フェノール系酸化防止剤としては、例えば、2−第3ブチル−6−(3−第3ブチル−2−ヒドロキシ−5−メチルベンジル)−4−メチルフェニルアクリレート、2,4−ジ−第3アミル−6−(1−(3,5−ジ−第3アミル−2−ヒドロキシフェニル)エチル)フェニルアクリレートなどの特開昭63−179953号公報や特開平1−168643号公報に記載されるアクリレート系フェノール化合物;2,6−ジ−第3ブチル−4−メチルフェノール、2,6−ジ−第3ブチル−4−エチルフェノール、オクタデシル−3−(3,5−ジ−第3ブチル−4−ヒドロキシフェニル)プロピオネート、2,2'−メチレン−ビス(4−メチル−6−第3ブチルフェノール)、4,4'−ブチリデン−ビス(6−第3ブチル−m−クレゾール)、4,4'−チオビス(3−メチル−6−第3ブチルフェノール)、ビス(3−シクロヘキシル−2−ヒドロキシ−5−メチルフェニル)メタン、3,9−ビス(2−(3−(3−第3ブチル−4−ヒドロキシ−5−メチルフェニル)プロピオニルオキシ)−1,1−ジメチルエチル)−2,4,8,10−テトラオキサスピロ[5,5]ウンデカン、1,1,3−トリス(2−メチル−4−ヒドロキシ−5−第3ブチルフェニル)ブタン、1,3,5−トリメチル−2,4,6−トリス(3,5−ジ−第3ブチル−4−ヒドロキシベンジル)ベンゼン、テトラキス(メチレン−3−(3',5'−ジ−第3ブチル−4'−ヒドロキシフェニルプロピオネート)メタン[すなわち、ペンタエリスリメチル−テトラキス(3−(3,5−ジ−第3ブチル−4−ヒドロキシフェニルプロピオネート)]、トリエチレングリコールビス(3−(3−第3ブチル−4−ヒドロキシ−5−メチルフェニル)プロピオネート)、トコフェノールなどのアルキル置換フェノール系化合物;6−(4−ヒドロキシ−3,5−ジ−第3ブチルアニリノ)−2,4−ビスオクチルチオ−1,3,5−トリアジン、6−(4−ヒドロキシ−3,5−ジメチルアニリノ)−2,4−ビスオクチルチオ−1,3,5−トリアジン、6−(4−ヒドロキシ−3−メチル−5−第3ブチルアニリノ)−2,4−ビスオクチルチオ−1,3,5−トリアジン、2−オクチルチオ−4,6−ビス−(3,5−ジ−第3ブチル−4−オキシアニリノ)−1,3,5−トリアジンなどのトリアジン基含有フェノール系化合物;などが挙げられ、これらの中でも、アクリレート系フェノール化合物やアルキル置換フェノール系化合物が好ましく、アルキル置換フェノール系化合物が特に好ましい。更にテトラキス(メチレン−3−(3',5'−ジ−第3ブチル−4'−ヒドロキシフェニルプロピオネート)メタンは耐熱性、安定性に優れ、好ましい。

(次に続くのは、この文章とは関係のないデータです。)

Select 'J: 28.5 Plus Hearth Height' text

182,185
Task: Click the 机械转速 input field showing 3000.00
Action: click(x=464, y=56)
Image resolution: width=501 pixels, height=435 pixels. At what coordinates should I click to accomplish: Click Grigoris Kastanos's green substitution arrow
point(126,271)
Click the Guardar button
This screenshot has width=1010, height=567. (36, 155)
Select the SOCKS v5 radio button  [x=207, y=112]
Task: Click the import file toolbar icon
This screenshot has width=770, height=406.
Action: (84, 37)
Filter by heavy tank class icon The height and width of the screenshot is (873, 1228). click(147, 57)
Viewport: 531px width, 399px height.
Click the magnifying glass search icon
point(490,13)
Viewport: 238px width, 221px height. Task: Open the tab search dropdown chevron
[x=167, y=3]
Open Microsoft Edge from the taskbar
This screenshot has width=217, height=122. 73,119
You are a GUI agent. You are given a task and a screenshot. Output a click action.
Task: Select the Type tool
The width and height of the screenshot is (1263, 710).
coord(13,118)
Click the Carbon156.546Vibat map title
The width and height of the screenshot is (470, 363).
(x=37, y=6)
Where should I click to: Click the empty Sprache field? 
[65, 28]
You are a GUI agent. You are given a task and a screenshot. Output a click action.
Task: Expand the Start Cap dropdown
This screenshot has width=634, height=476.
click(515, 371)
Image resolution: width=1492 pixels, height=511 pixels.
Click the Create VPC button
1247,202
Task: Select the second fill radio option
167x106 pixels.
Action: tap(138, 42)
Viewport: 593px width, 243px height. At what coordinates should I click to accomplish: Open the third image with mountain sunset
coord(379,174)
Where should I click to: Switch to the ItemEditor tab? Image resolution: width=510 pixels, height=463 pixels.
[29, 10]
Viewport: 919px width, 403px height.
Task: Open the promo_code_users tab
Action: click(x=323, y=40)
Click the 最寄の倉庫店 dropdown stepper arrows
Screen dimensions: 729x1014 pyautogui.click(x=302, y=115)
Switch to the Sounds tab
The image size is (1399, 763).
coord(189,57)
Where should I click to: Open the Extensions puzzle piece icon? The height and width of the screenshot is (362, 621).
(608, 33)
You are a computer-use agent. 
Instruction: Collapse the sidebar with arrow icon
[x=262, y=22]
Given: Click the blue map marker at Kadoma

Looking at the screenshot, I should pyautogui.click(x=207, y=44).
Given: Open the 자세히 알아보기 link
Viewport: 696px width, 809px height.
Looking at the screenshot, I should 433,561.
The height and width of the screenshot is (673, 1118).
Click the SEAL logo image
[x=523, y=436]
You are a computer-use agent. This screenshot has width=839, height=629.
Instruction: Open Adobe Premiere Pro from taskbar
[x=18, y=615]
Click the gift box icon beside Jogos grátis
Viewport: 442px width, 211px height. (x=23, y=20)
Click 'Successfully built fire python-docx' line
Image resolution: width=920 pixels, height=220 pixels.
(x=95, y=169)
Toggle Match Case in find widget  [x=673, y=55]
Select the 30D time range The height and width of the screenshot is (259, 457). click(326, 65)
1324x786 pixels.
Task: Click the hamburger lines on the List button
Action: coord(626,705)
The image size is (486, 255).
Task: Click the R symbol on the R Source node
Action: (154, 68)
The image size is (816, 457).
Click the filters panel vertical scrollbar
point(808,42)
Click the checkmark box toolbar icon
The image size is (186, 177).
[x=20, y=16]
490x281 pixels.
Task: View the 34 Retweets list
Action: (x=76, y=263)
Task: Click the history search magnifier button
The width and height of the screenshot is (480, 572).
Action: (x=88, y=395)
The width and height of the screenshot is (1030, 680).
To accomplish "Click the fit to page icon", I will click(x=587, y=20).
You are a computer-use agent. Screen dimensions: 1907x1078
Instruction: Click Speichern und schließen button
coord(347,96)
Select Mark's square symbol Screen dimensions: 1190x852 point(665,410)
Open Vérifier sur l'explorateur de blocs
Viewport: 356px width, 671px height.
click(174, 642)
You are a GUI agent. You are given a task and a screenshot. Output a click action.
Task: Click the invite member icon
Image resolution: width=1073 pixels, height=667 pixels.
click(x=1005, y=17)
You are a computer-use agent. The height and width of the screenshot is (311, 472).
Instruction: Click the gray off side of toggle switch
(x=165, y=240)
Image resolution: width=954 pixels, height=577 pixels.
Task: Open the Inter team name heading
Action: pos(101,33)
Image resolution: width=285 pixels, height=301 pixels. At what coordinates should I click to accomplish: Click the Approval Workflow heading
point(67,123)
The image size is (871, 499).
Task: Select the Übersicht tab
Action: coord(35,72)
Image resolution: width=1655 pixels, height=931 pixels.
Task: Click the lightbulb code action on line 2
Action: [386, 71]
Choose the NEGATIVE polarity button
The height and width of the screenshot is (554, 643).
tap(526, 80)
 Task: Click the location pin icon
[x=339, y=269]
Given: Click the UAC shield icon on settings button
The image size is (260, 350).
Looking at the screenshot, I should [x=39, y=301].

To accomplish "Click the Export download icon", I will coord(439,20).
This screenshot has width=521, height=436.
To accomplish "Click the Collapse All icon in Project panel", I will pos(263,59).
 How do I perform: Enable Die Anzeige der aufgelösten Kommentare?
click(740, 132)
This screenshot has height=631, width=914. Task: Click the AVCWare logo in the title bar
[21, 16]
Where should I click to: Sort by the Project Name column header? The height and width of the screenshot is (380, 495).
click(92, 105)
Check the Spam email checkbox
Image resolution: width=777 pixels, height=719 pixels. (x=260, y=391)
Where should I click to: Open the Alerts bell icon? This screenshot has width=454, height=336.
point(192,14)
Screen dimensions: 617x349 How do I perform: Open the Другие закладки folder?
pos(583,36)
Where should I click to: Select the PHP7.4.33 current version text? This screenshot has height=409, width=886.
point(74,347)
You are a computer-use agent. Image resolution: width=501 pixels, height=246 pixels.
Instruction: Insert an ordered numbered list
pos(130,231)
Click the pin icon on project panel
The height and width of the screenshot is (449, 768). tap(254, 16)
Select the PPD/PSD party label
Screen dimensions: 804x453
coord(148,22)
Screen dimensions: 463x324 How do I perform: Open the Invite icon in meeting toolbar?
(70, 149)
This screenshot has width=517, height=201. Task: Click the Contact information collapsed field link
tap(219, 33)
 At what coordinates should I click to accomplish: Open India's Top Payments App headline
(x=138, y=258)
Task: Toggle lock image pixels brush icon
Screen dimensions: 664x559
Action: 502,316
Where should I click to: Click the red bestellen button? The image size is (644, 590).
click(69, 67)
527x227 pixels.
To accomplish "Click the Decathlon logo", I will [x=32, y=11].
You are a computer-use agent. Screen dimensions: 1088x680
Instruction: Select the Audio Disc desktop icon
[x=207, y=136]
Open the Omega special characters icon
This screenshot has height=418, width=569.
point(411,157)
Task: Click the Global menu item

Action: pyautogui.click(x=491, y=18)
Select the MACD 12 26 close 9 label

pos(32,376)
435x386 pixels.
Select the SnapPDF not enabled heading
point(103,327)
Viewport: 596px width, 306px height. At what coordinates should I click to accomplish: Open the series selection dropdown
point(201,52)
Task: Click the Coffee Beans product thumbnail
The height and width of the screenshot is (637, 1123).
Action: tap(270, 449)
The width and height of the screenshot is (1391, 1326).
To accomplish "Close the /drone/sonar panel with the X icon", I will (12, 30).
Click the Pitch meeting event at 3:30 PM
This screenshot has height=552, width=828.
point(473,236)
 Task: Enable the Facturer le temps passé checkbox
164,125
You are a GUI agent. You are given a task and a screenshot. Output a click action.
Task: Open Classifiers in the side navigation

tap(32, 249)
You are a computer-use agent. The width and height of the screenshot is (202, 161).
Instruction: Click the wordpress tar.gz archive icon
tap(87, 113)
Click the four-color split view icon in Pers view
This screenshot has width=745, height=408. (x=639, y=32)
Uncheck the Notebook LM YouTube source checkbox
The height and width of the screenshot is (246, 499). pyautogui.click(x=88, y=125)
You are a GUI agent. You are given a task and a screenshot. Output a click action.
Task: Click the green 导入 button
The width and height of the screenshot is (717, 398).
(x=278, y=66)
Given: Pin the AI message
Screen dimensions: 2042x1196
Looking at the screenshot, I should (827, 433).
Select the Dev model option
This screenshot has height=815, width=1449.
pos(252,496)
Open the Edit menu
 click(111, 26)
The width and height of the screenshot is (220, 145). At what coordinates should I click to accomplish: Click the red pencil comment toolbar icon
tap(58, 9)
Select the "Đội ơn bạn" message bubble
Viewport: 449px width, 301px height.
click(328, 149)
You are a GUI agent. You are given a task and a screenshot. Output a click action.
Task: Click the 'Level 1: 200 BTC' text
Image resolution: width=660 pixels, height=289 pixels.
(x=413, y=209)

イオウ系酸化防止剤は、例えば、ジラウリル3,3−チオジプロピオネート、ジミリスチル3,3'−チオジプロピオネート、ジステアリル3,3−チオジプロピオネート、ラウリルステアリル3,3−チオジプロピオネート、ペンタエリスリトール−テトラキス−(β−ラウリル−チオ−プロピオネート)、3,9−ビス(2−ドデシルチオエチル)−2,4,8,10−テトラオキサスピロ[5,5]ウンデカンなどを挙げることができる。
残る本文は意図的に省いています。